A quick Google search will show many prominent African-American athletes and stars making the same gesture for various reasons – including former president Barack Obama.

It’s a Hoax

The best part about this is that NBC, despite blurring out the symbol and claiming it’s a ‘white power’ gesture, admits later in the story that the whole thing is a hoax.

According to the report, it “stems from a hoax by members of the website 4chan to ‘falsely promote the gesture as a hate symbol.'”

 

NBC adds that the ADL has stated: “The hoaxers hoped ‘the media and liberals would overreact by condemning a common image as white supremacist.'”

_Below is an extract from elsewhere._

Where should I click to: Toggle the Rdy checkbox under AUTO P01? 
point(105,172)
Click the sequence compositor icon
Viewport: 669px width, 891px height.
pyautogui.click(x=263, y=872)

The network and the Chicago Cubs bought it hook, line, and sinker.

Theo Epstein is Ignorant

Theo Epstein, President of Baseball Operations for the Cubs, issued a statement which shows the depth of his ignorance on the matter.

“The incident last night is truly disgusting,” Epstein told reporters. “It gave me shivers to watch that, to see that take place at Wrigley Field.

“The person responsible for that gesture will never be welcomed back at Wrigley Field,” he concluded.

For his part, Glanville issued a statement praising the Cubs for trying to “uphold an inclusive environment at Wrigley Field” and understanding “the implications of [how] this would affect me as a person of color.”

Glanville, Epstein, the Chicago Cubs, and Major League Baseball owe this fan an apology.